Top of DATASET EXTRACT

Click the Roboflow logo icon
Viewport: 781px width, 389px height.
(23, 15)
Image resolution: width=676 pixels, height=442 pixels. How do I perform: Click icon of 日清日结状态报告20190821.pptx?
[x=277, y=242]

Bottom of DATASET EXTRACT

→ **REQUIRED ACTION**
Create a word-for-word copy of the whole listing.

→ **TASK RESPONSE**
Click the Roboflow logo icon
Viewport: 781px width, 389px height.
(23, 15)
Image resolution: width=676 pixels, height=442 pixels. How do I perform: Click icon of 日清日结状态报告20190821.pptx?
[x=277, y=242]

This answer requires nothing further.